In fact, it’s a lot like HBO’s His Dark Materials, which also appears to be another mediocre adaptation of the popular work. Lord Castleton faults the casting, while Roxana takes issue with the fact that they have essentially removed the religious element from the novel, which makes the adaptation not only flat but confusing.
It hasn’t been adapted yet (David E. Kelley has apparently been attached), but the latest Stephen King book, The Institute, is also a clunker. Usually, I like King’s novels a lot until they’re invariably undone by their endings, but The Institute is bad as soon as The Insitute is introduced. It’s a facility that kidnaps children with telepathic or telekinetic powers and essentially harvests them in order to control the world’s major events. It’s a big conspiracy novel, but King is usually best when he narrows the focus on his small-town characters. The Institute is a slog.
However, Castle Rock, the Hulu series set in the Stephen King universe, is very good right now. The same cannot be said for Hulu’s latest series, Dollface, which either isn’t good enough for the talents of Kat Dennings, or maybe we have overvalued Kat Dennings and Dollface is in line with her talents as an actress. In either case, the series is not worth investing in, so says Emily.
Likewise, if you’ve been putting off the second season of End of the F***ing World until the Thanksgiving break, I’d suggest you not bother and leave the nearly perfect first season undisturbed. It’s not that the second season is bad — it’s OK — it’s just that it undoes an otherwise really great opening season.

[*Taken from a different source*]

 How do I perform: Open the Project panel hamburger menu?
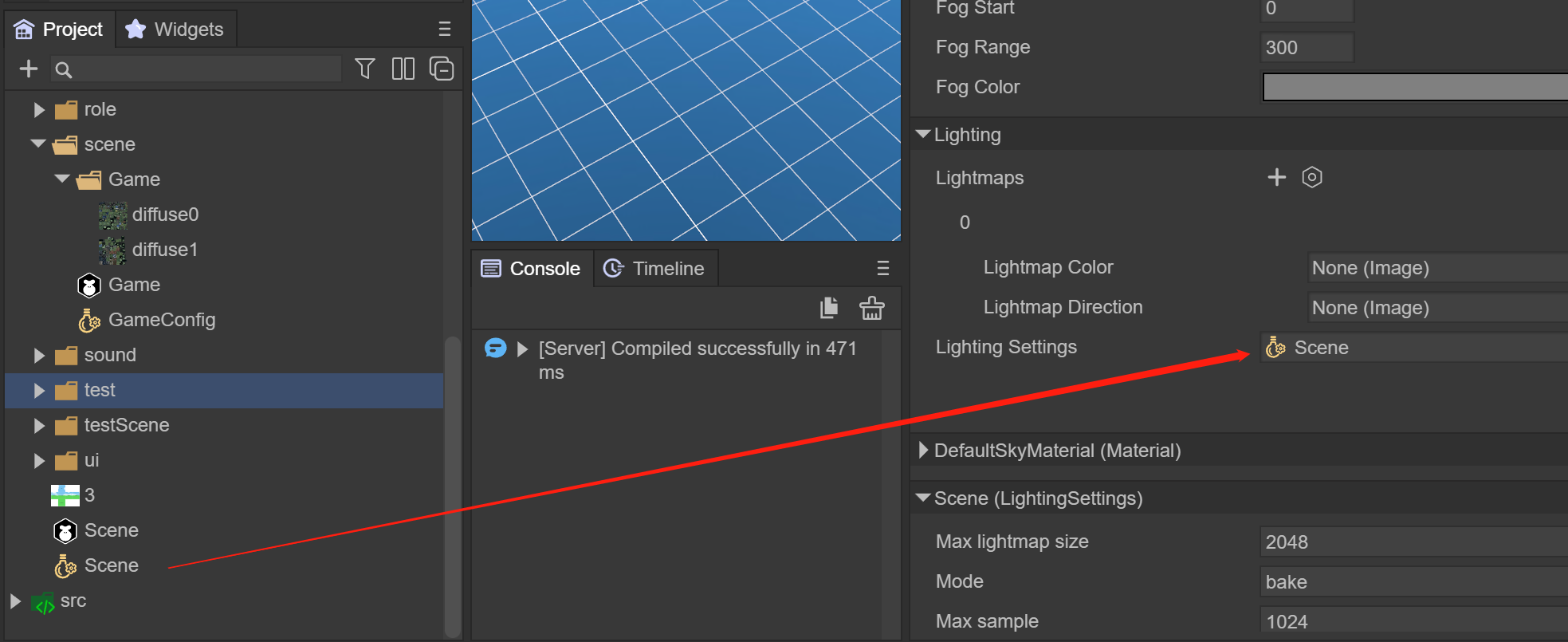[x=445, y=30]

Finally, if you’re headed to the multiplex this weekend, you’re probably seeing Frozen 2, whether by choice or not. It’s fine! But it’s no Knives Out or A Beautiful Day in the Neighborhood. What you should not see, however, is the pedestrian cop thriller 21 Bridges (with the weird fifth-billed Taylor Kitsch role). Obvously, avoid Midway and Playing with Fire, as well. You can check out Charlie’s Angels — it’s fine! — if only to support Elizabeth Banks, cause it has bombed. (Real talk: If Parasite or JoJo Rabbit are screening near you, go).